Aux Délices, 3 septembre[1758] .
En revoyant, madame, mon petit ermitage, mon premier devoir est de vous remercier, vous et M. du Boccage, de l'honneur que vous avez bien voulu faire aux ermites. Je pourrais en concevoir bien de la vanité, je pourrais vous redire ici tout ce que vous avez entendu de Paris jusqu'à Rome mais vous devez être lasse de compliments. Permettez-moi seulement de vous dire que, malgré tous vos talents et tout votre mérite, je vous ai trouvée la femme du monde la plus simple, la plus aisée à vivre, la plus digne d'avoir des amis, quoique vous soyez très-faite pour avoir mieux. Si l'intérêt que j'ai toujours pris, madame, à vos succès et à votre gloire, pouvait me donner quelques droits à votre amitié, j'oserais vous la demander instamment. Il y a grande apparence que je finirai dans la retraite une vieillesse infirme mais ce sera pour moi une grande consolation de pouvoir compter sur la bienveillance d'une personne qui fait tant d'honneur à son siècle et à son sexe. Quel triste siècle, madame et que la disette des talents en tous genres est effrayante ! Je ne vois que des livres sur la guerre, et nous sommes battus partout; que des brochures sur la marine et sur le commerce, et notre commerce et notre marine s'anéantissent ; que de fades raisonneurs qui ont un peu d'esprit, et il n'y a pas un homme de génie. Notre siècle vit sur le crédit du siècle de Louis XIV. On parle, il est vrai, dans les pays étrangers, la langue que les Pascal, les Despréaux, les Bossuet, les Racine, les Molière, ont rendue universelle et c'est dans notre propre langue qu'on dit aujourd'hui dans l'Europe que les Français dégénèrent. S'il y a quelque homme de mérite en France, il est persécuté . Diderot, d'Alembert, n'y trouvent que des ennemis. Helvétius a fait, dit-on, un excellent ouvrage 1, et on s'efforce de le rendre criminel. Il faut, madame, que le petit nombre des sages ne s'expose pas à la méchanceté des fous il faut qu'ils vivent ensemble, et qu'ils fuient le public.

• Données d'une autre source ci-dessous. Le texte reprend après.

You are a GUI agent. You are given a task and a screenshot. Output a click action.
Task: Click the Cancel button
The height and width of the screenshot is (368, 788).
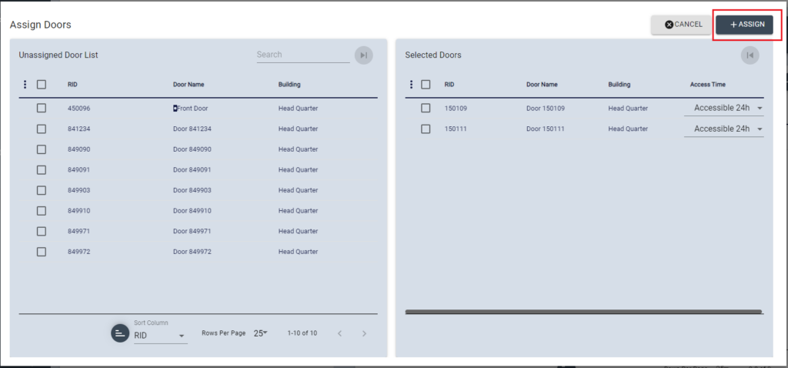pyautogui.click(x=683, y=25)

J'ai eu la faiblesse, madame, de laisser sortir de notre petit coin des Alpes cette Femme qui a raison. Si elle avait raison, elle n'aurait pas fait le voyage de Paris, c'est un amusement de société mais vous avez voulu la porter à M. d'Argental. J'ai été trop flatté de vos bontés pour résister à vos ordres mais il faudra que cette bagatelle, qui a servi à nous amuser, reste dans les mains de nos amis. Je suis las du triste métier de paraître en public, cela est pardonnable dans le temps des illusions, et ce temps est passé pour moi. J'aime les Muses pour elles-mêmes, comme Fénelon voulait qu'on aimât Dieu mais je redoute le public. Que revient-il de se commettre avec lui ? de l'embarras, des tracasseries de comédiens, des jalousies d'auteurs, des critiques, des calomnies. On n'entend point, à cent lieues, le petit bruit des louanges, celui des sifflets est perçant, et porte au bout du monde. Pourquoi troubler mon repos, que j'ai cherché, et que j'ai trouvé après tant d'orages ?
Vos bontés pour moi sont plus précieuses sans doute que toute la petite fumée de la vaine gloire dont il n'arrive pas un atome dans mon ermitage, j'y ai vu la vraie gloire, quand je vous y ai possédée je n'en veux pas d'autre.
Tous les habitants de notre retraite se joignent à moi, madame, pour vous dire combien vous êtes aimable. Conservez quelque bonté, je vous en conjure, pour le vieux Suisse Voltaire, à qui vous faites encore aimer la France, et qui est plein pour vous de respect, d'estime, et de tous les sentiments que vous méritez. »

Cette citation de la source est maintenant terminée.